Gichin Funakoshi’s Quotes
Selected Quotes of Gichin Funakoshi, who introduced Karate to Japan from Okinawa:
•It is important that karate can be practiced by the young and old, men and women alike. That is, since there is no need for a special training place, equipment, or an opponent, a flexibility in training is provided such that the physically and spiritually weak individual can develop his body and mind so gradually and naturally that he himself may not even realize his own great progress.
•Karate-Do strives internally to train the mind to develop a clear conscience, enabling one to face the world honestly, while externally developing strength to the point where one may overcome even ferocious wild animals.
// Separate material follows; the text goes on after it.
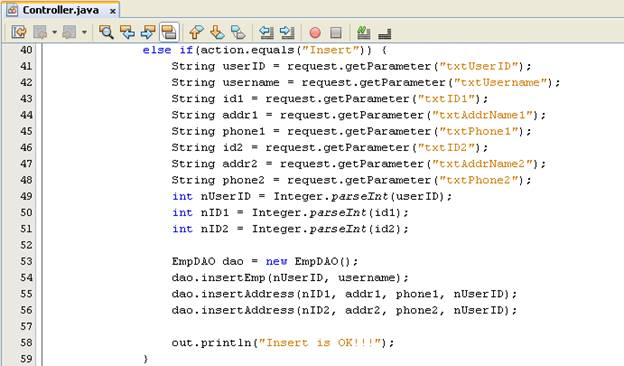
Task: Shift the line left
Action: click(266, 32)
Mind and technique become one in true karate.
•To search for the old is to understand the new. The old, the new, this is a matter of time. In all things man must have a clear mind. The Way: Who will pass it on straight and well?
•Karate is a technique that permits one to defend himself with his bare hands and fists without weapons.
•Just as it is the clear mirror that reflects without distortion, or the quiet valley that echoes a sound, so must one who would study Karate-Do purge himself of selfish and evil thoughts, for only with a clear mind and conscience can he understand that which he receives.
•He who would study Karate-Do must always strive to be inwardly humble and outwardly gentle. However, once he has decided to stand up for the cause of justice, then he must have the courage expressed in the saying, “Even if it must be ten million foes, I go!” Thus, he is like the green bamboo stalk: hollow (kara) inside, straight, and with knots, that is, unselfish, gentle, and moderate.
•There are many kinds of martial arts, …at a fundamental level these arts rest on the same basis. It is no exaggeration to say that the original sense of Karate-Do is at one with the basis of all martial arts. Form is emptiness, emptiness is form itself. The kara of Karate-Do means this.
•Students of any art, including Karate-do must never forget the cultivation of the mind and the body.
•To win one hundred victories in one hundred battles is not the highest skill. To subdue the enemy with out fighting is the highest skill.
•The ultimate aim of the art of karate lies not in victory nor defeat, but in the perfection of the character of its participants.